- **DESCRIPTION OF THE TASK**
Give all of the data again exactly as written, omitting every image.

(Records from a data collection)
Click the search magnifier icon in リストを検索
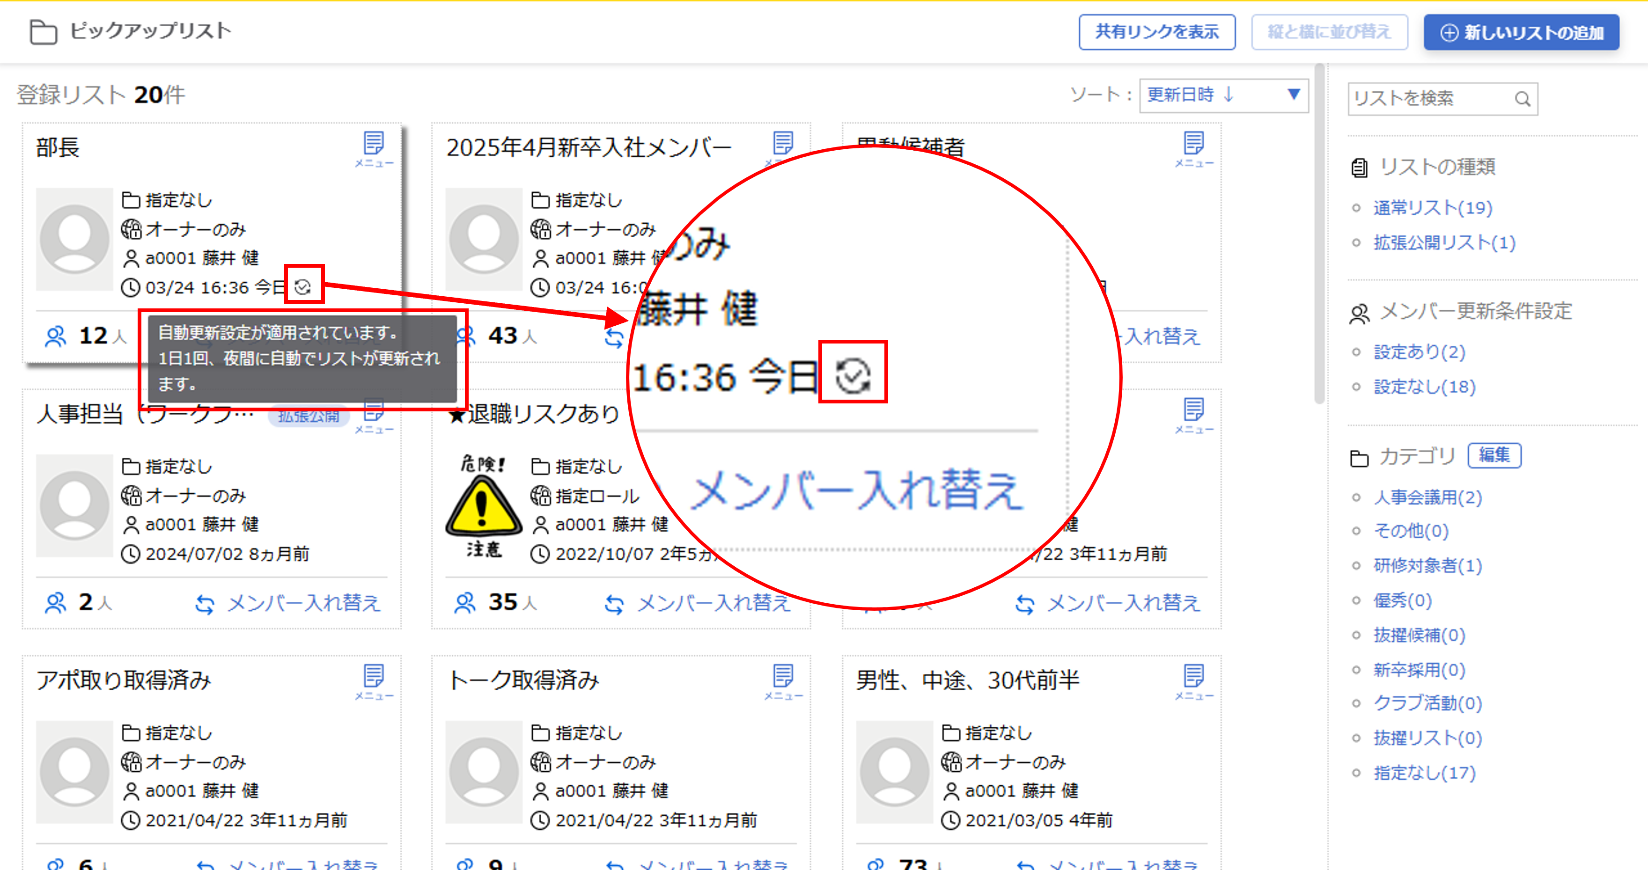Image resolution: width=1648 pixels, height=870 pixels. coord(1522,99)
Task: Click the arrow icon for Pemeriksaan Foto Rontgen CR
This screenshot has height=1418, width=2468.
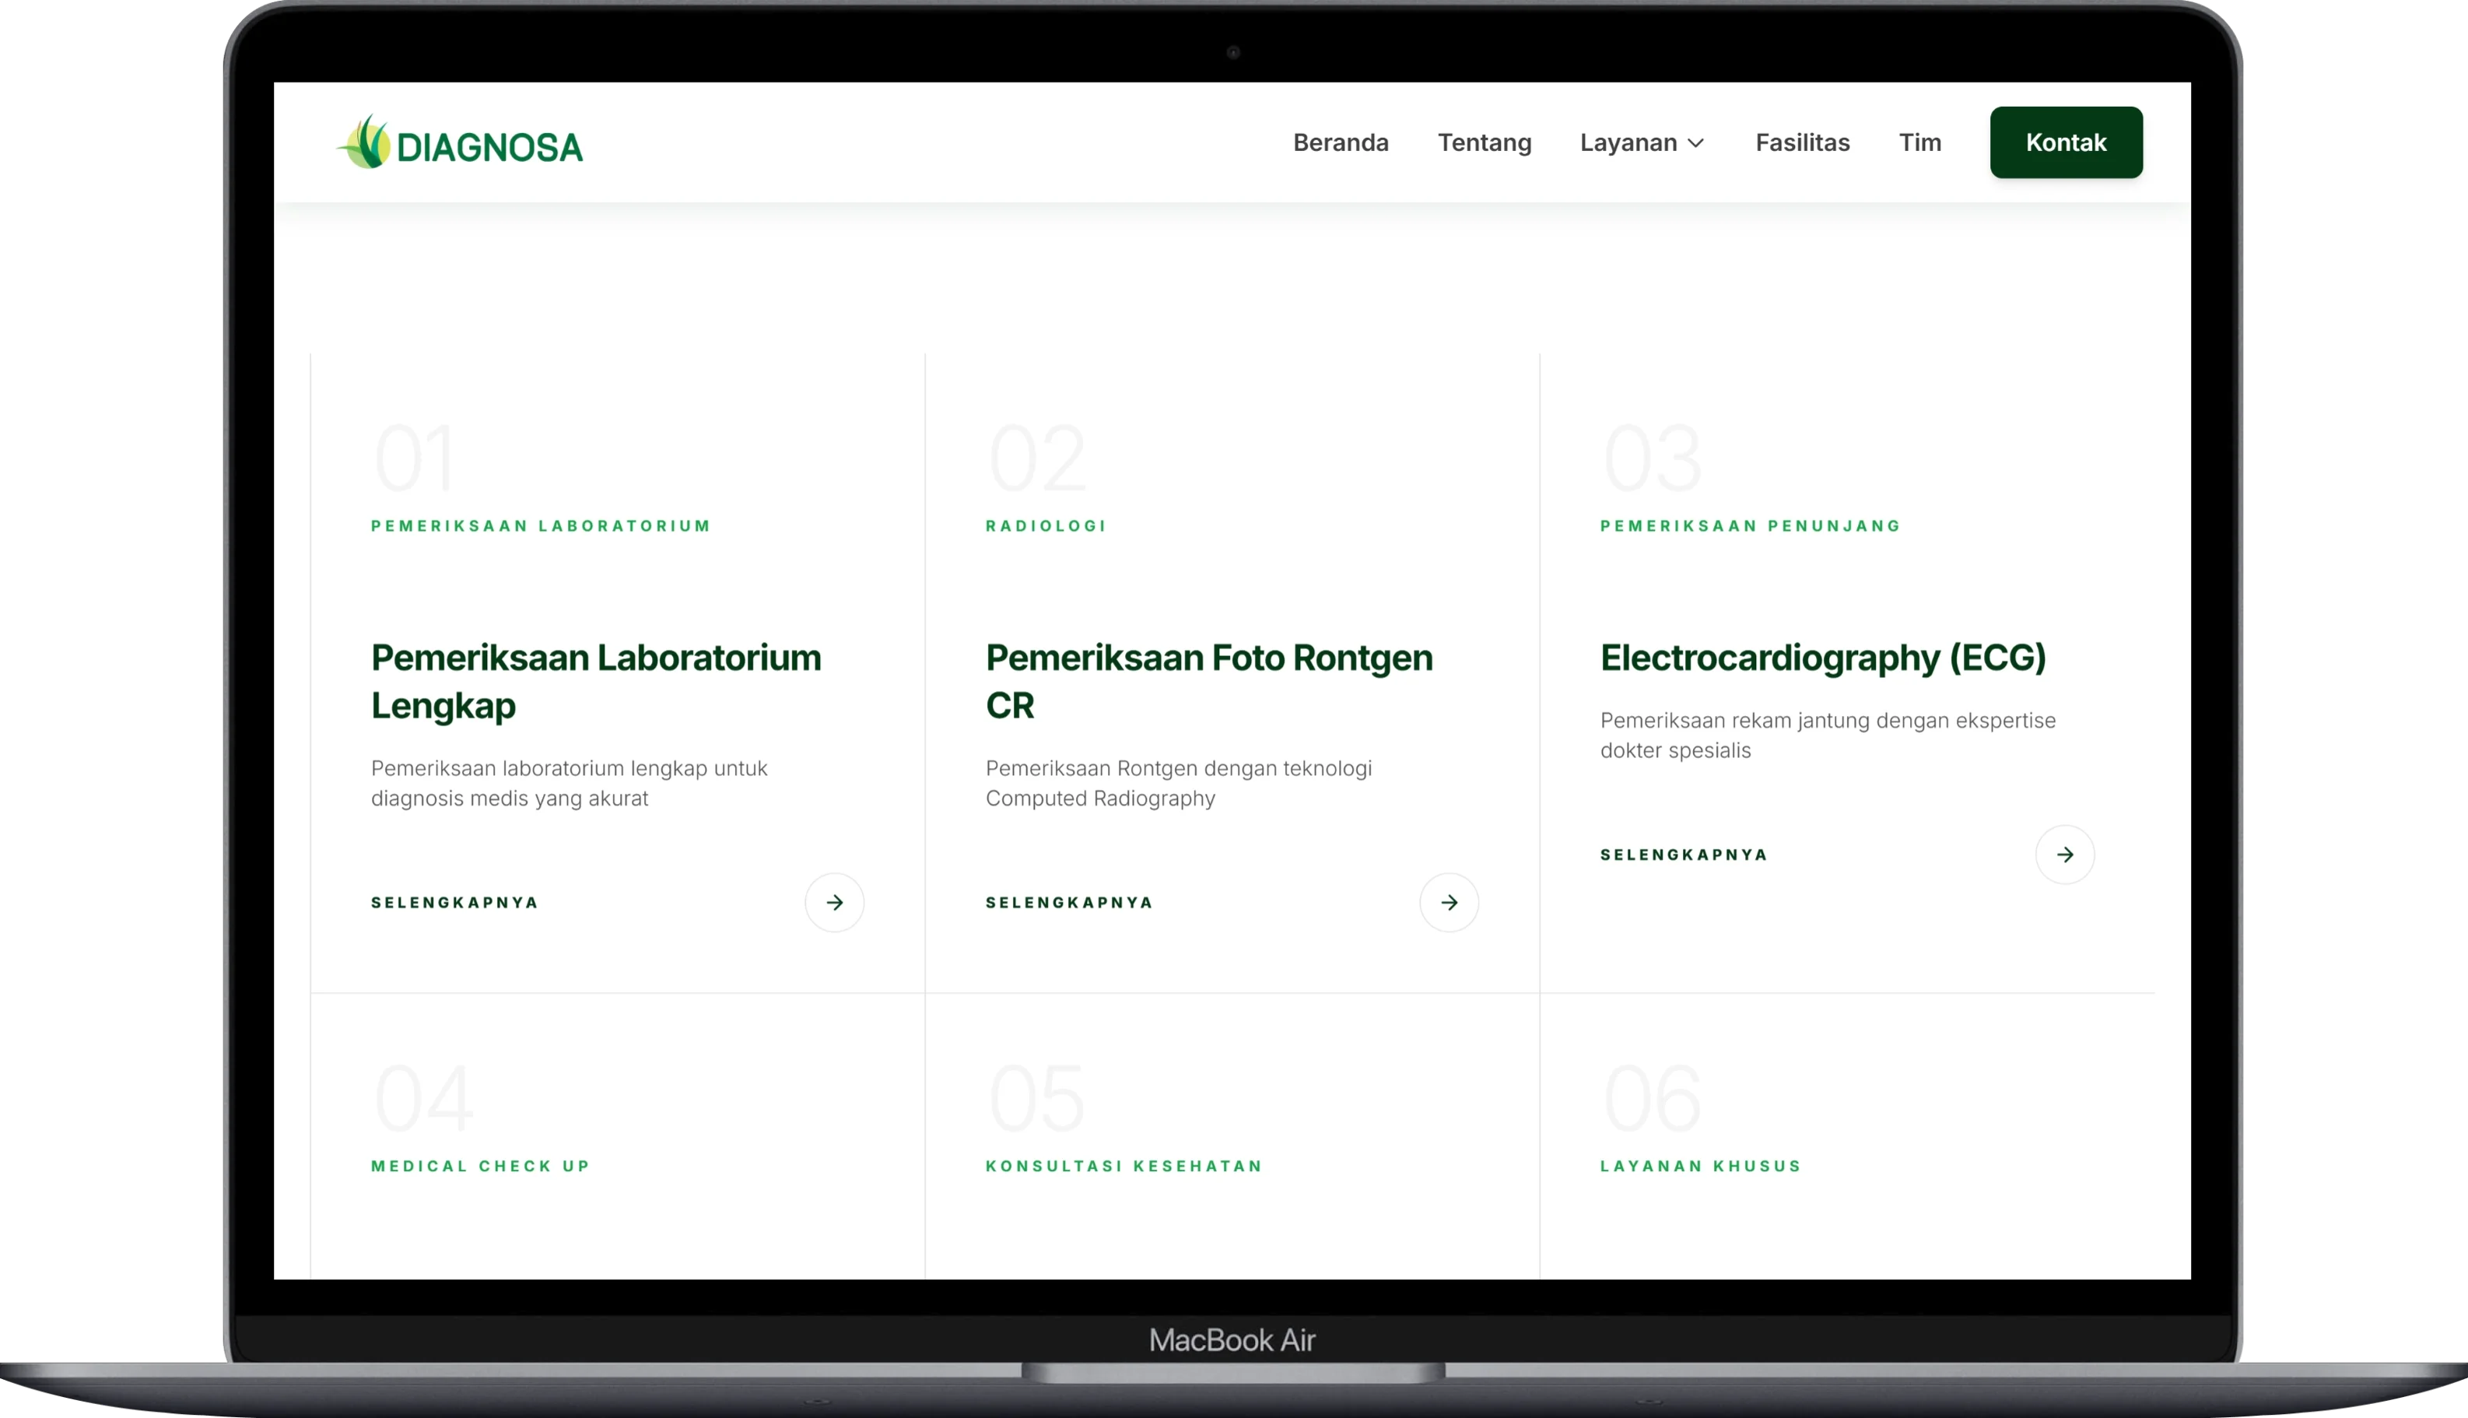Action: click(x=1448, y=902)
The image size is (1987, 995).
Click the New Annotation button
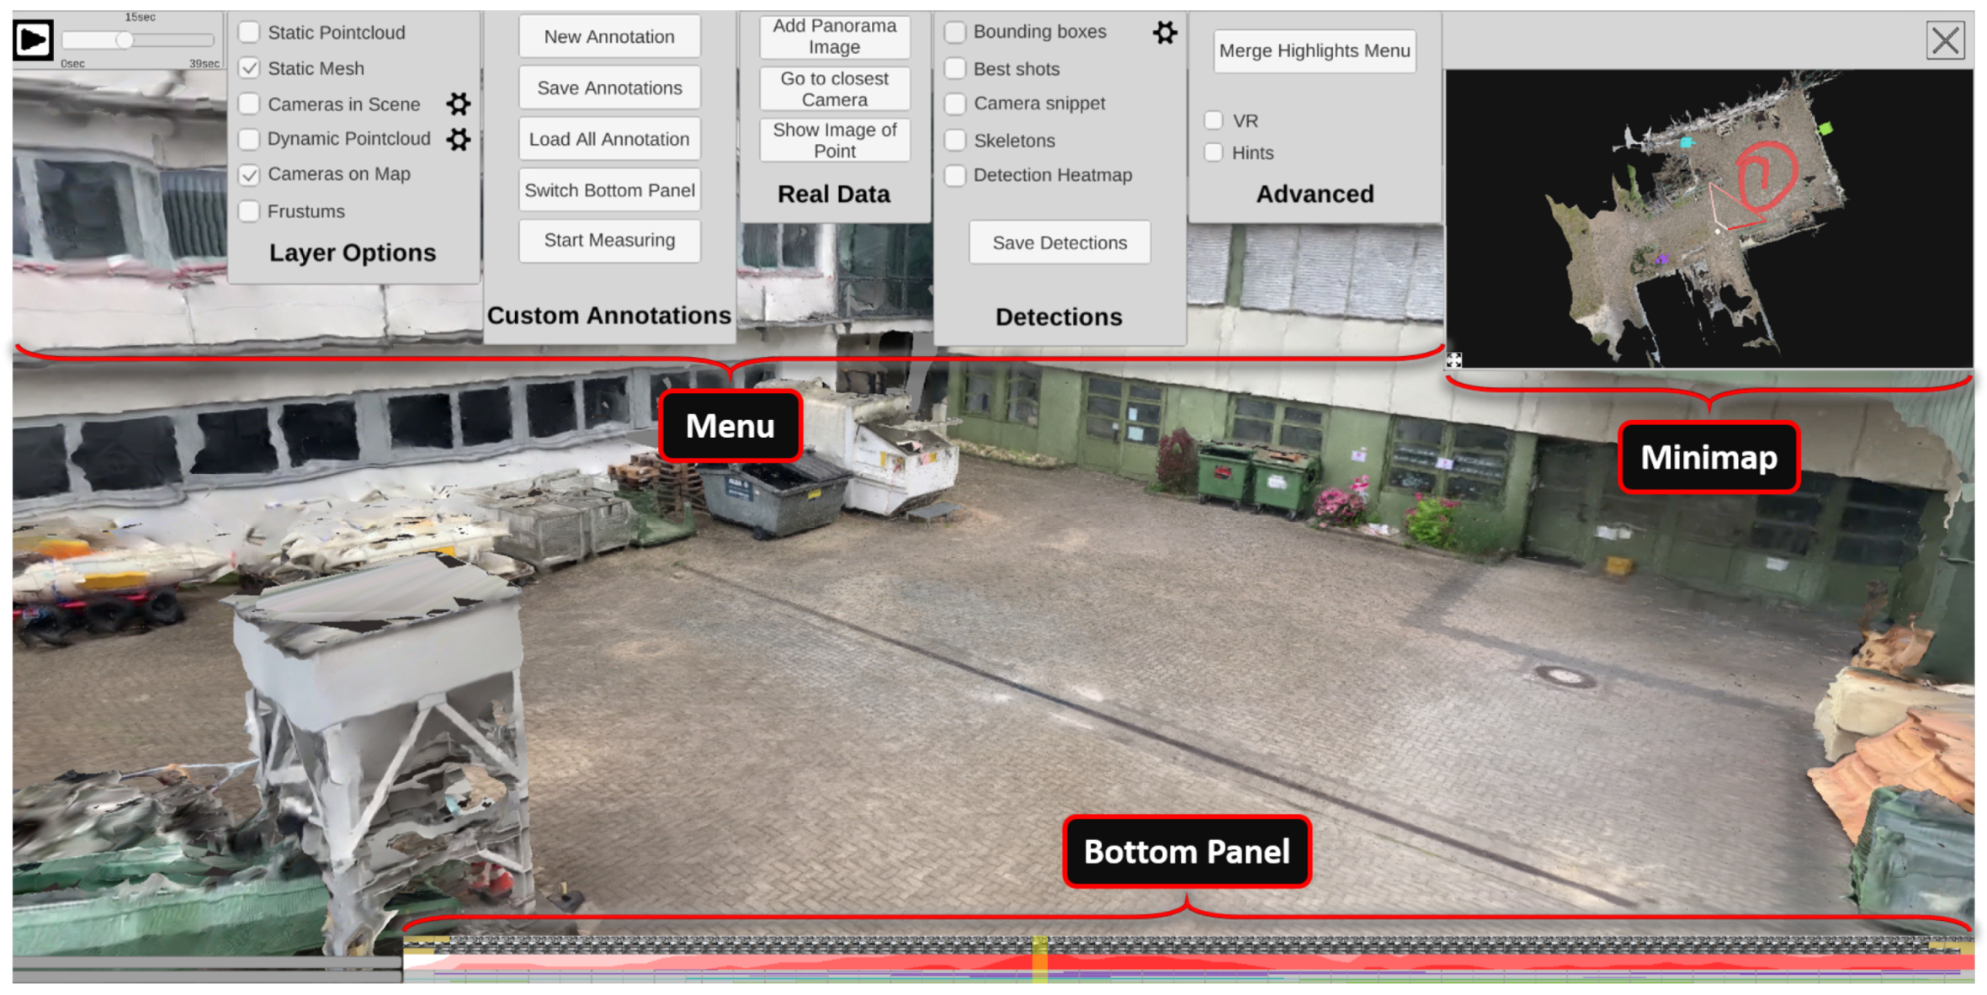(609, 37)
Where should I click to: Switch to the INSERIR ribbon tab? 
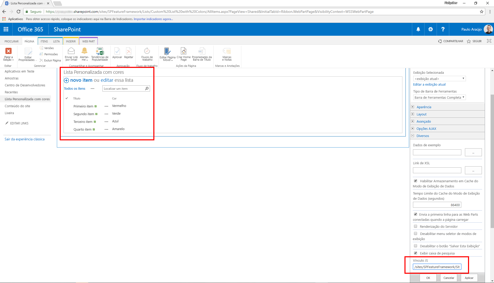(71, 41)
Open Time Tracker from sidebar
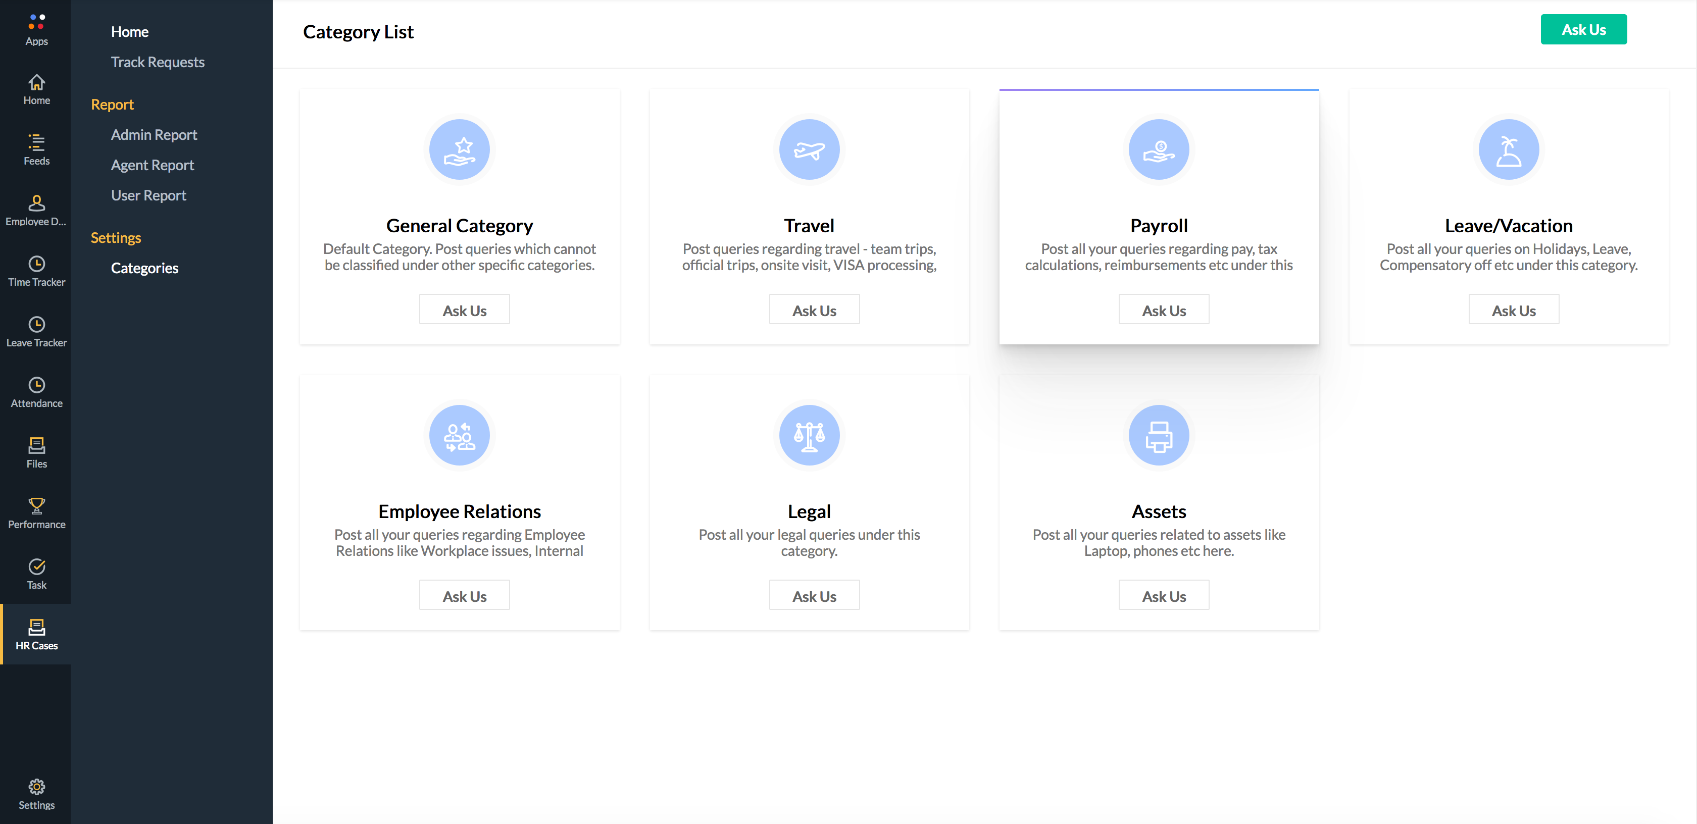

- **EXERCISE ANSWER**
Click the search magnifier icon in リストを検索
Image resolution: width=1648 pixels, height=870 pixels. coord(1522,99)
Task: Click the arrow icon for Pemeriksaan Foto Rontgen CR
This screenshot has height=1418, width=2468.
Action: click(x=1448, y=902)
The image size is (1987, 995).
Click the New Annotation button
(609, 37)
Where should I click to: Switch to the INSERIR ribbon tab? 
(71, 41)
Open Time Tracker from sidebar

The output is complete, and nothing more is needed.